Still, the levels have not reached those of last year, a hospital spokesman said.

We are still a ways away from our daily high,” Jeremy Lechan said by e-mail.

Michael Beatty was among the masses who lined up outside Tufts on Monday, joining a line that snaked down the street. He had been in close contact with someone who tested positive on Friday and waited for 3.5 hours to put his mind at ease.

“I am traveling this week as well so I wanted to be very careful,” said Beatty, 33, an accountant who lives in Brighton.

Like Albright, he was careful not to blame the staff for the inconvenience but was dismayed such a basic precaution was so time-consuming.

“They’re doing the best they can. The people working there — it’s been almost two years of this. They have to be completely overwhelmed,” Beatty said. “But obviously the availability’s not where it needs to be, given the surge.”

Public health experts have urged people to take rapid tests immediately before gathering for the holidays, especially if they are interacting with relatives who are elderly or immunocompromised. In theory, that should be easier this year, since at-home COVID tests are available over the counter.

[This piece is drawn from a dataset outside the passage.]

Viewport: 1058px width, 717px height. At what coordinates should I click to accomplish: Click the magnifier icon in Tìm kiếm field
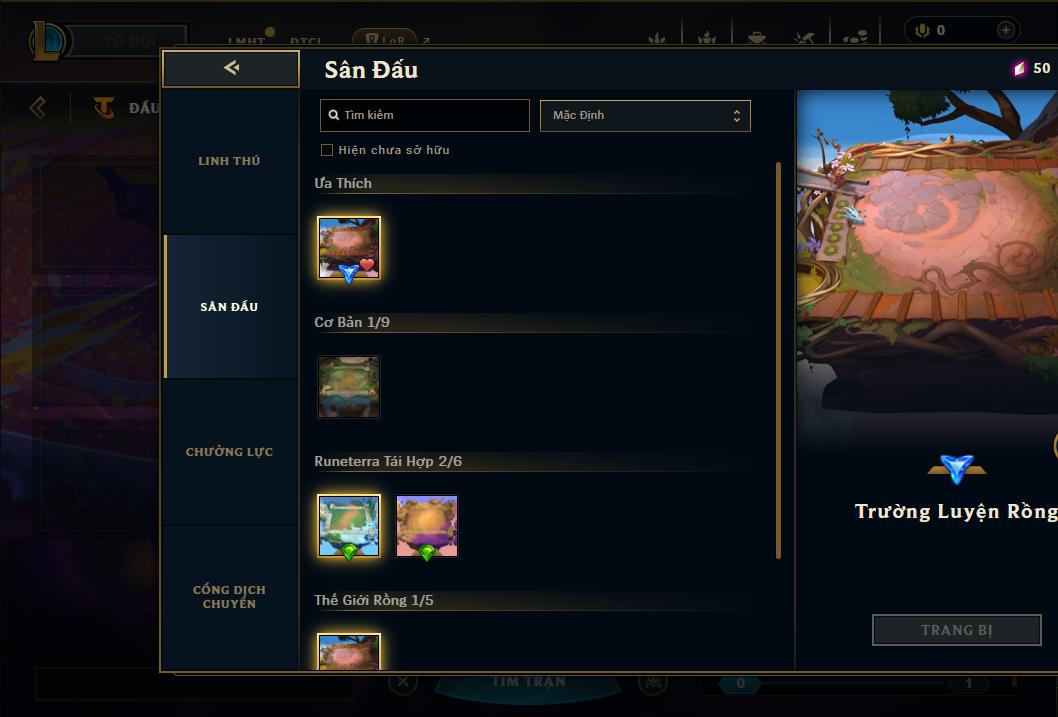(x=333, y=115)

But the tests can be hard to find on pharmacy shelves, leading residents to turn to polymerase chain reaction (PCR) tests, which seek genetic material of the virus from a sample, such as a nasal swab.

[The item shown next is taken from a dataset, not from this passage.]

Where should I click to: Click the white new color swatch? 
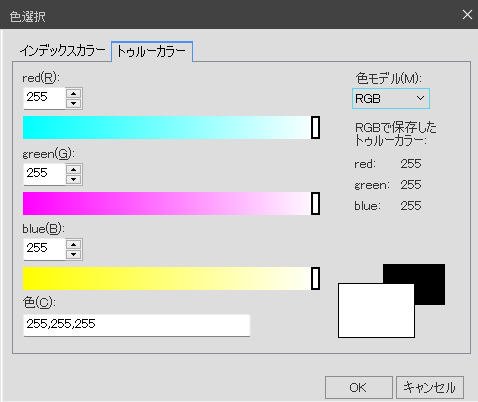point(376,310)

“The increased demand for PCR tests is a manifestation of the fact that home tests are not available in stores,” Doron said. “It’s a double whammy.”

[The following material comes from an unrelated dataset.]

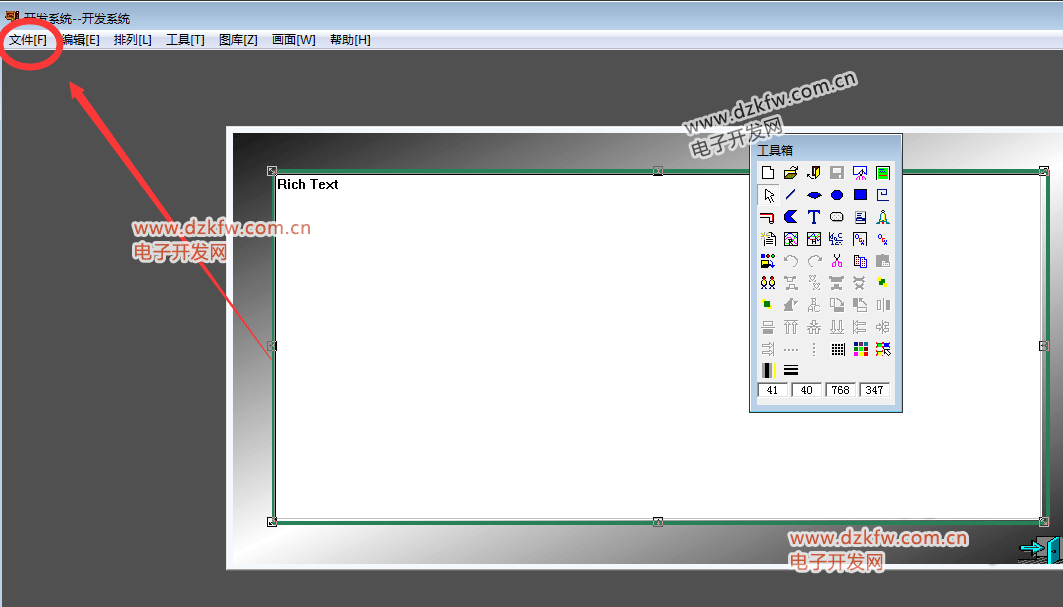Open the line style icon
The image size is (1063, 607).
791,370
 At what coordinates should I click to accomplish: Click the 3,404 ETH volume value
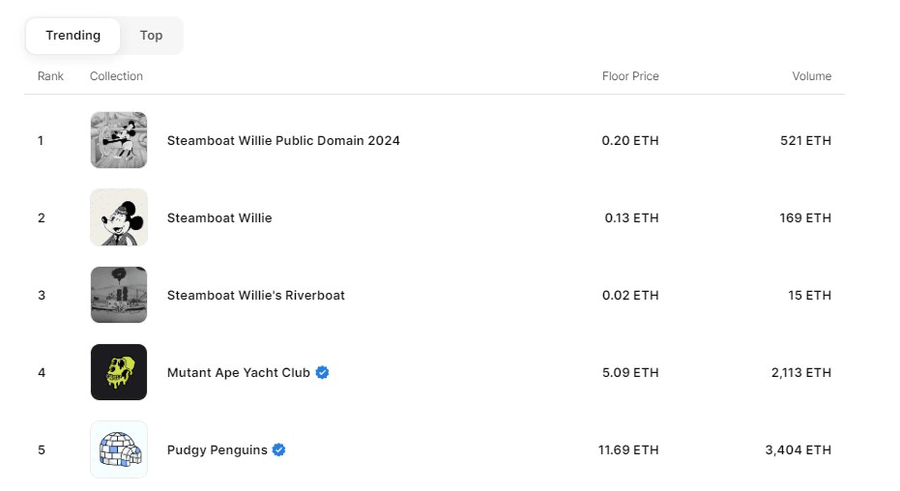click(x=797, y=450)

CVS said in a statement that a surge of COVID-19 cases is increasing demand and that tests may be out of stock online but the company is working “around the clock to provide our local stores with ongoing inventory of the five over-the-counter at-home COVID-19 tests we offer.”

“In the event a local store experiences a temporary shortage, our teams have a process in place to rapidly replenish supply,” the company said.

At a CVS on Mystic Valley Parkway in Medford, pharmacists had to turn away a number of customers in search of at-home tests.

“All the time, it’s just every other person asking for one,” said the pharmacist, who declined to give her name. “As soon as we get them, they just sell right out.”

A local outbreak, and any possibility of exposure, can spur a rush on tests. When her 11-year-old daughter had a potential exposure at a Medford elementary school, Marie Gervais did a lot of searching before she found CareWell Urgent Care in Somerville.

“I called everywhere,” Gervais said. “They told me, ‘no.’’

Hannah Byrne had already made three stops in search of a walk-in appointment before the 25-year-old found it available at CareWell. But she had cut it close; she was boarding a flight for Scotland Monday afternoon.

Luck was on her side. By 2 p.m. she had a negative result in hand and was headed to the airport, hopefully by 3 p.m.

“I was definitely sweating a little bit,” Byrne said.

In Massachusetts, there are hundreds of testing sites, including 448 listed on the state’s locator map, according to a Department of Public Health spokesperson. Of those, 38 sites provide no-cost testing, including “Stop the Spread” and drive-through locations.

A spokesperson for the state Executive Office of Health and Human Services said that Massachusetts tests more than almost any other state in the country, with about 100,000 completed every day.

Jeremy Garczynski, a 35-year-old architect who lives in Melrose, has been testing at one of them weekly as a precaution; he doesn’t want to carry the virus to his in-laws, who are in their 70s, or his son, who is not yet 2 and too young for the vaccine. Until last month, he hadn’t had to wait in line. But the Saturday after Thanksgiving, he waited for over an hour. These days, the line is about 10 people deep.

“I want to keep my family safe and also the people that we interact with safe as well,” he said. “I think it’s the right thing to do. I wish that more people were doing regular testing.”

Dr. Philip Landrigan, director of Boston College’s Program for Global Public Health and the Common Good, said the rapid spread of the new variant proves that testing will be a necessary safeguard for some time.

“It’s like the long game in any sport,” Landrigan said. “You gotta stay alert until the game’s over, and the game’s not over yet.”

Danny McDonald, Tonya Alanez, and Tiana Woodard of the Globe Staff contributed to this report.